OBJECTIVE:
Reproduce every line of the data below word for word. Leave out the pictures.

(Screen grounding data)

** START **

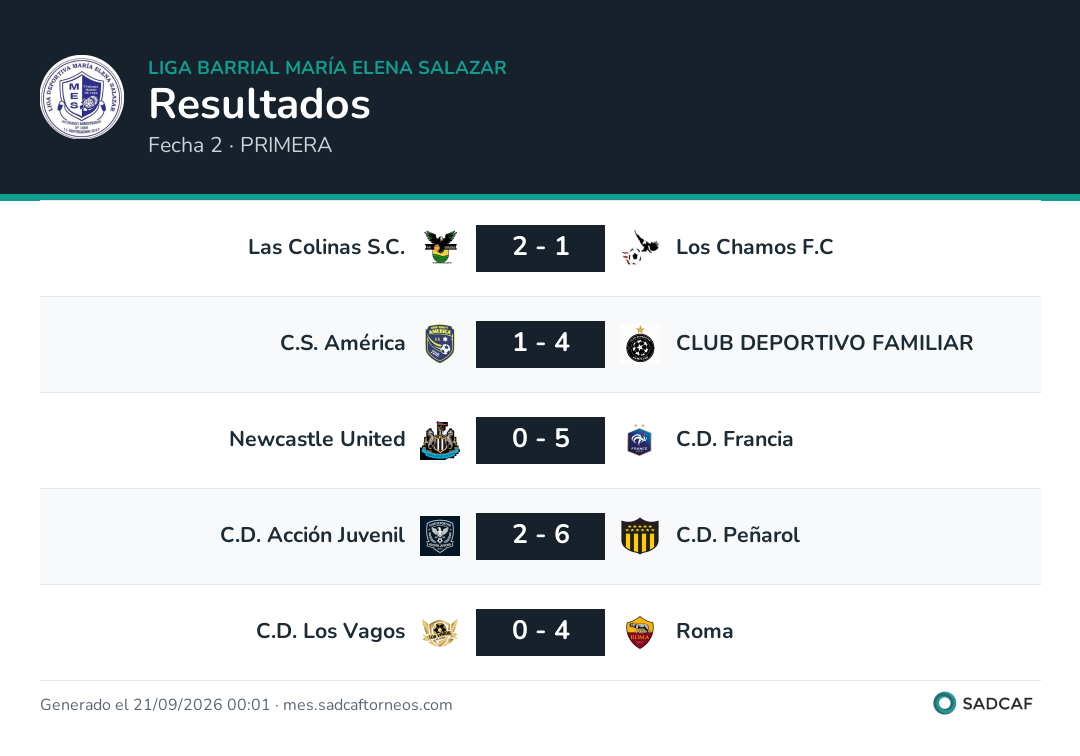The image size is (1080, 756).
Task: Open the 2 - 1 score box
Action: [x=540, y=248]
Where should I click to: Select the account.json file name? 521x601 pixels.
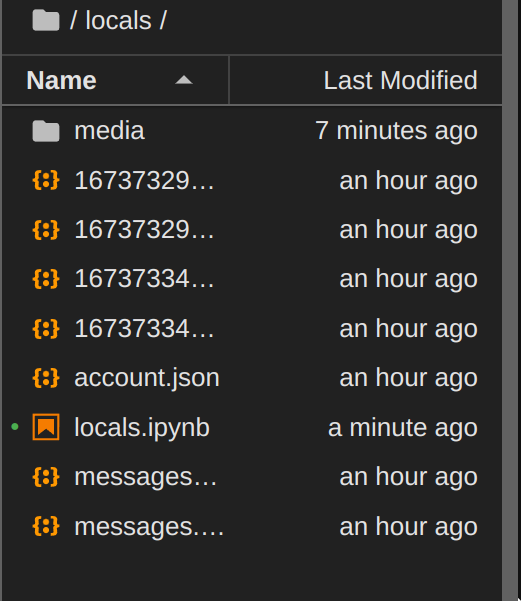pos(147,378)
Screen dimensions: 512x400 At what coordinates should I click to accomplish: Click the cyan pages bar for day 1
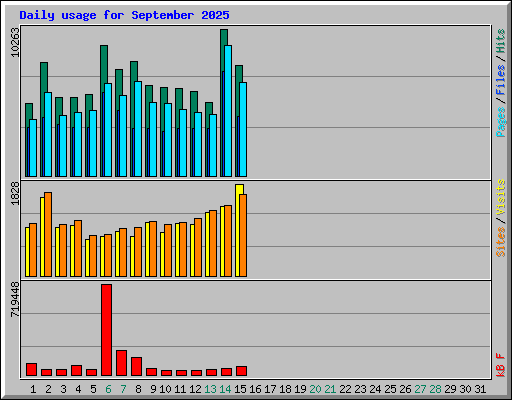[33, 148]
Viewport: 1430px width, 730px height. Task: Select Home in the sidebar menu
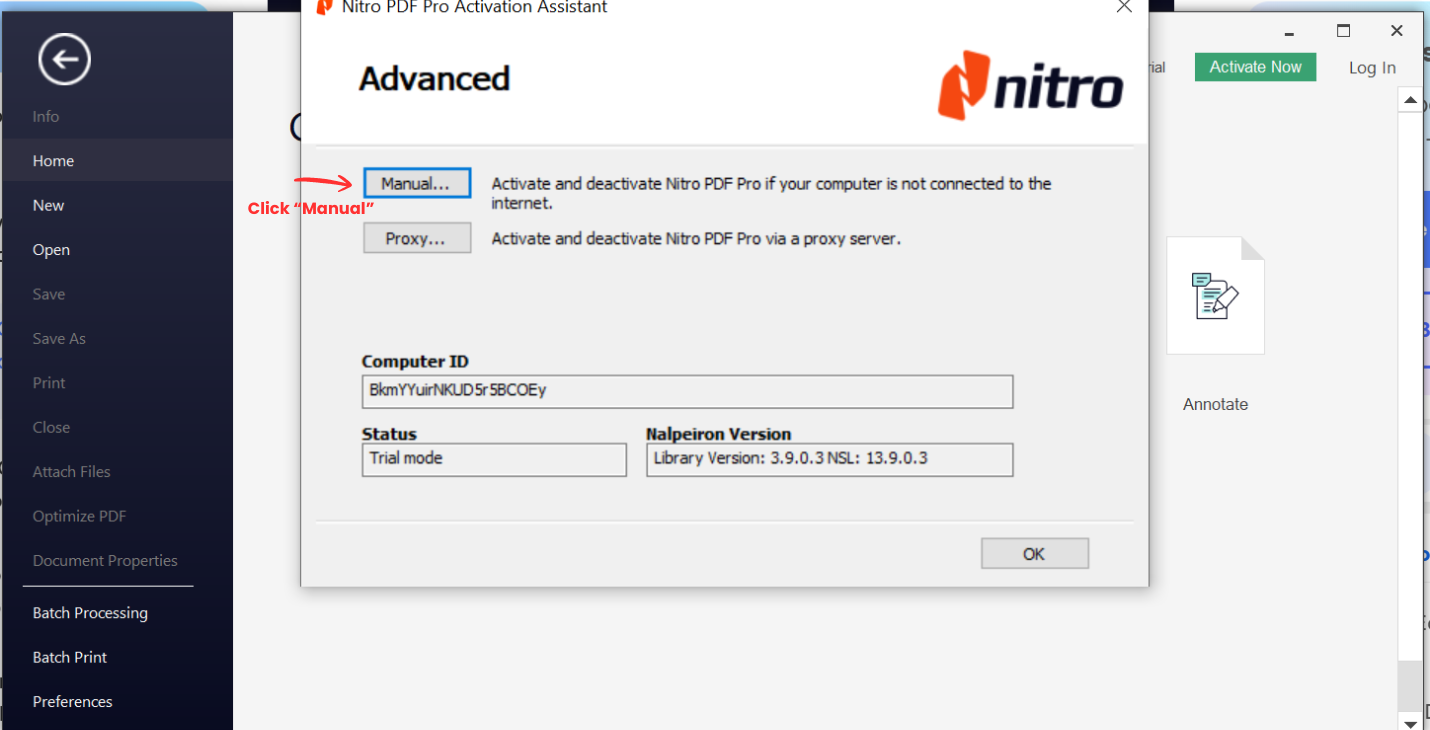pyautogui.click(x=53, y=161)
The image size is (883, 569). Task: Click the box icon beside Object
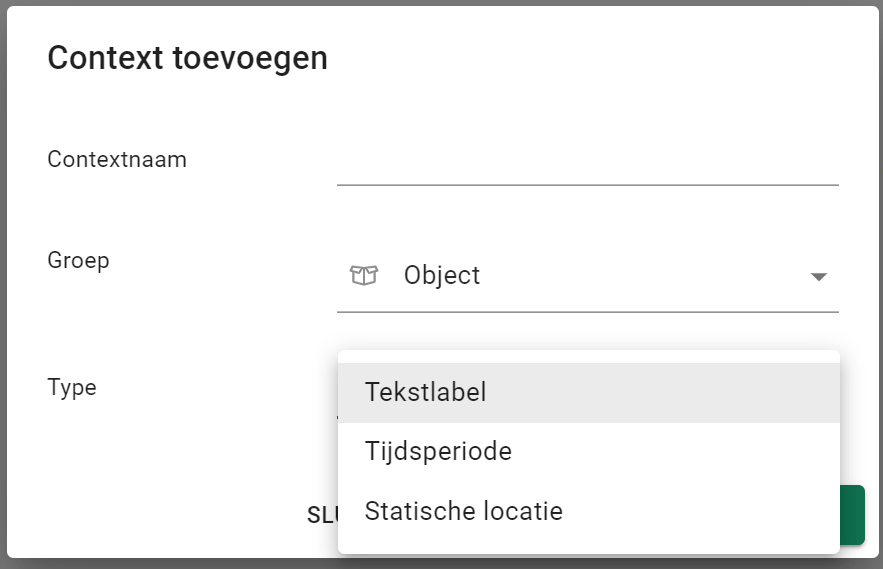tap(363, 275)
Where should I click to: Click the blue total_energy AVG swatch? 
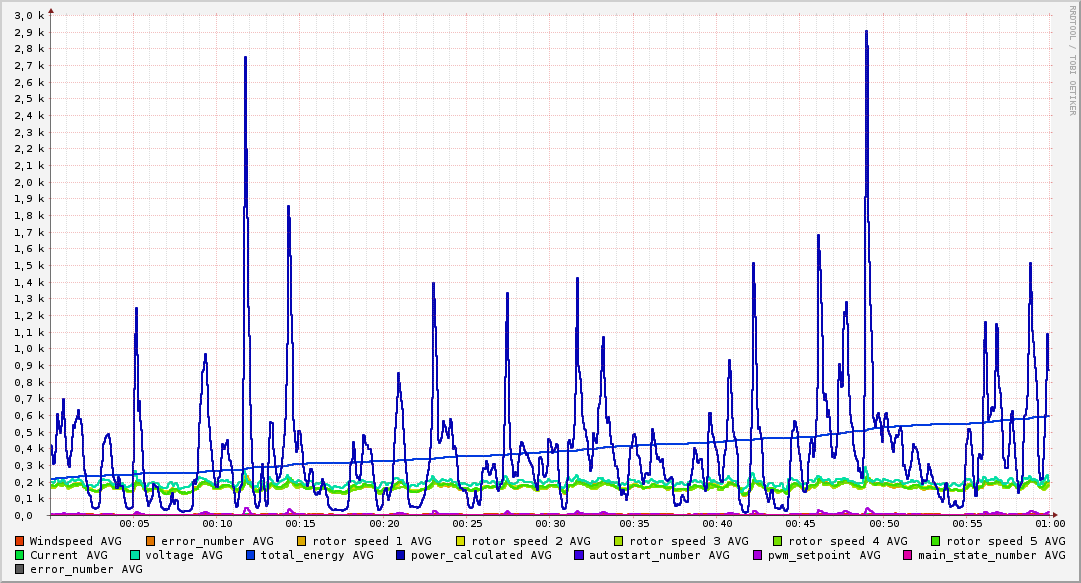pyautogui.click(x=250, y=555)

** END **

ANSWER TO THIS TASK:
The image size is (1080, 756).
Task: Open the 2 - 1 score box
Action: [x=540, y=248]
Where should I click to: Select the account.json file name? 521x601 pixels.
pos(147,378)
Screen dimensions: 512x400 At what coordinates should I click to accomplish: Click the cyan pages bar for day 1
[33, 148]
Viewport: 1430px width, 730px height. Task: Select Home in the sidebar menu
pyautogui.click(x=53, y=161)
The image size is (883, 569). Task: Click the box icon beside Object
tap(363, 275)
Where should I click to: Click the blue total_energy AVG swatch? 
pyautogui.click(x=250, y=555)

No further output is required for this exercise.